As we see, Hippocrates not only came out against abortion, but against euthanasia as well, Were there ever a time when euthanasia, or so-called 'mercy killing,' may have been justified, it would have been twenty-five hundred years ago, when the best anesthetic available was a crack on the head with a wooden mallet to render the patient unconscious.

Finally, let me say that these are times for courage and a renewed confidence in and a renewed commitment to God and his representative on earth. This is the meaning of Pope John Paul's visit to Chicago. Do not succumb to cowardly suggestions which omit all appeal to self-discipline. That road leads only to disaster on earth, and jeopardizes eternal life.

Above all, rediscover your love of children. Pass on to your sons and daughters the joys of children and the value of children in marriage. Do not cultivate stinginess in this matter: emulate the generosity of God. The child is a gift both biologically and theologically, a gift in the natural and in the supernatural order. For those of you who are fearful of an unplanned pregnancy, remember that this is certainly not the worst that can befall you. It is not cancer. A child is not only a parent's greatest treasure; it is the greatest gift you can give your other children.

In rediscovering the love of children - and His Holiness has given us so many demonstrations of his love of children during his visit - you will learn to appreciate the great teaching of Humanae Vitae: not to shut out the life-giving from the love-living; to keep integral the unitive and the procreative, the unitive which is for the sake of procreating not only the newborn but of procreating in an environment of love the mature adult son or daughter as well.

"Happy are you who revere the Lord, who walk in his ways!

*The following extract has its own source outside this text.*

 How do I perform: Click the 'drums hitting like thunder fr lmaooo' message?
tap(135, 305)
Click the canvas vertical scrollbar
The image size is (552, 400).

For you shall eat the fruit of your handiwork; happy shall you be and favored" (Ps. 128, 1-2).

by Dr. Herbert Ratner

Address given at St. Ferdinand Church, Chicago, Oct. 7, 1979.

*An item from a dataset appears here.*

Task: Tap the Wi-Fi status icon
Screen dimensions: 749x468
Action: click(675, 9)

Herbert Ratner was baptized in the Catholic faith several years after finishing medical school at the University of Michigan in Ann Arbor. His youth was spent in New York City. His parents were Jewish; his father, also a physician, was a socialist who escaped from Czarist Russia. Dr. Ratner describes his early environment as "liberal and atheistic." He now is editor of Child and Family Quarterly, and formerly was health director of Oak Park, Illinois.